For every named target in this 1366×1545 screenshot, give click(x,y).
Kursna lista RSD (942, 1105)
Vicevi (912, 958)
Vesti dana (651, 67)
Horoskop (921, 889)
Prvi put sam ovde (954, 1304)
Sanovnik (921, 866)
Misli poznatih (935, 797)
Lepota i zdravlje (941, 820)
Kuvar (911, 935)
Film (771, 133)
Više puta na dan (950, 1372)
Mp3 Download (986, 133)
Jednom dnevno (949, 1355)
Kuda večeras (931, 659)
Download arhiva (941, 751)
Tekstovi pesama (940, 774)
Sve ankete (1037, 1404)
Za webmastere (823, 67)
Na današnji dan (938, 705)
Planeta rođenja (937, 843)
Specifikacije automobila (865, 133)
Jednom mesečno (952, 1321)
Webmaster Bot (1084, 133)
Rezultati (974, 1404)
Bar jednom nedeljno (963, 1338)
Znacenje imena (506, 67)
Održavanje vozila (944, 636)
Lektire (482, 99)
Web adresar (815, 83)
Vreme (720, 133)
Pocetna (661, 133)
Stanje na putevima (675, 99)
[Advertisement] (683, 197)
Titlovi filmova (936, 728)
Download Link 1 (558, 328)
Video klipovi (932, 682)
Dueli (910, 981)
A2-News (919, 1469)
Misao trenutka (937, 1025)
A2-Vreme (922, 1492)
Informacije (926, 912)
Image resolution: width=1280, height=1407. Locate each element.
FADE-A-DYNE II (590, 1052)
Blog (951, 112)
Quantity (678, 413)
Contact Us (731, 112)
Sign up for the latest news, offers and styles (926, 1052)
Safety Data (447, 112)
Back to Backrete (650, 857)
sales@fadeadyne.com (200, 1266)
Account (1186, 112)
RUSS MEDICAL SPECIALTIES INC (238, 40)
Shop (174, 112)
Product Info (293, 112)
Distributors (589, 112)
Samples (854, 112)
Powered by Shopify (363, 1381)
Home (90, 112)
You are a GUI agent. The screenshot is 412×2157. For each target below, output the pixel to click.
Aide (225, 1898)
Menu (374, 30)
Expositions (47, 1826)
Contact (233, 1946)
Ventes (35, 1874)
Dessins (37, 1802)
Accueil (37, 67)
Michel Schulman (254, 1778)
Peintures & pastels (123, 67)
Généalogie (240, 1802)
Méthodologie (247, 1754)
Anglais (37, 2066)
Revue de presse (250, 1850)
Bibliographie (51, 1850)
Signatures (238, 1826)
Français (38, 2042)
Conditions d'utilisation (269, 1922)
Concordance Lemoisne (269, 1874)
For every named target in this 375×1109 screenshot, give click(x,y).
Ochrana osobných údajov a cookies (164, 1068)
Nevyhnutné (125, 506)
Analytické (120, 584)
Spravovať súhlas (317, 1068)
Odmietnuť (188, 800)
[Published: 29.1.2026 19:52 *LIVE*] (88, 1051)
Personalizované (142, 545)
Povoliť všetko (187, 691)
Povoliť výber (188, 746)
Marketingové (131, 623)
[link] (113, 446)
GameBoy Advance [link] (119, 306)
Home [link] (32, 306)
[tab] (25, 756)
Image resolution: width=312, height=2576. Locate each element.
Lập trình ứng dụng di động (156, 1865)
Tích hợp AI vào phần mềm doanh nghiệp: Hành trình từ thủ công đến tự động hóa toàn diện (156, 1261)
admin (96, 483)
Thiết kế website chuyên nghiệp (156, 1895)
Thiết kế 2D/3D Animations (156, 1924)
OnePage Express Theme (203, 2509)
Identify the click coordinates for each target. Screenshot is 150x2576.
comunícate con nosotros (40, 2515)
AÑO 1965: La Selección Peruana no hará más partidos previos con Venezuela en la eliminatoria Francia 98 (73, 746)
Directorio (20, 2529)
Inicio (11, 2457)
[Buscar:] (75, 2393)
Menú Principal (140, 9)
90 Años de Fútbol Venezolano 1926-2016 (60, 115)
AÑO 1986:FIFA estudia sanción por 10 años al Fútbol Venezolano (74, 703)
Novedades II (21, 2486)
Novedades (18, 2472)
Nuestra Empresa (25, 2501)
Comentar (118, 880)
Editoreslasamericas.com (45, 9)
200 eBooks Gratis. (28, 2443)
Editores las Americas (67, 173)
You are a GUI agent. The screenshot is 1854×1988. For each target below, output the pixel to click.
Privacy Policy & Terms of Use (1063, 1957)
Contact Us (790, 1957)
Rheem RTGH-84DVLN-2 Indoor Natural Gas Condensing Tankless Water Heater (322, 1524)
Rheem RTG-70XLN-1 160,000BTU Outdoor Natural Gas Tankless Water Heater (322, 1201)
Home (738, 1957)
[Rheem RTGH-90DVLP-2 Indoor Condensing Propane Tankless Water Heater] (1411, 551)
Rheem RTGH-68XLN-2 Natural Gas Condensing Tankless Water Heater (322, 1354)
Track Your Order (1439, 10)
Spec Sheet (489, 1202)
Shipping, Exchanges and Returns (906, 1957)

:: REQUIRED ACTION ::
Up to and including the last line above, starting with the line that contains "Tích hợp AI", return each line exactly and nothing else.

:: ANSWER SECTION ::
Tích hợp AI vào phần mềm doanh nghiệp: Hành trình từ thủ công đến tự động hóa toàn diện (156, 1261)
admin (96, 483)
Thiết kế website chuyên nghiệp (156, 1895)
Thiết kế 2D/3D Animations (156, 1924)
OnePage Express Theme (203, 2509)
Identify the click coordinates for each target. Screenshot is 150x2576.
comunícate con nosotros (40, 2515)
AÑO 1965: La Selección Peruana no hará más partidos previos con Venezuela en la eliminatoria Francia 98 (73, 746)
Directorio (20, 2529)
Inicio (11, 2457)
[Buscar:] (75, 2393)
Menú Principal (140, 9)
90 Años de Fútbol Venezolano 1926-2016 (60, 115)
AÑO 1986:FIFA estudia sanción por 10 años al Fútbol Venezolano (74, 703)
Novedades II (21, 2486)
Novedades (18, 2472)
Nuestra Empresa (25, 2501)
Comentar (118, 880)
Editoreslasamericas.com (45, 9)
200 eBooks Gratis. (28, 2443)
Editores las Americas (67, 173)
You are a GUI agent. The screenshot is 1854×1988. For each target below, output the pixel to click.
Privacy Policy & Terms of Use (1063, 1957)
Contact Us (790, 1957)
Rheem RTGH-84DVLN-2 Indoor Natural Gas Condensing Tankless Water Heater (322, 1524)
Rheem RTG-70XLN-1 160,000BTU Outdoor Natural Gas Tankless Water Heater (322, 1201)
Home (738, 1957)
[Rheem RTGH-90DVLP-2 Indoor Condensing Propane Tankless Water Heater] (1411, 551)
Rheem RTGH-68XLN-2 Natural Gas Condensing Tankless Water Heater (322, 1354)
Track Your Order (1439, 10)
Spec Sheet (489, 1202)
Shipping, Exchanges and Returns (906, 1957)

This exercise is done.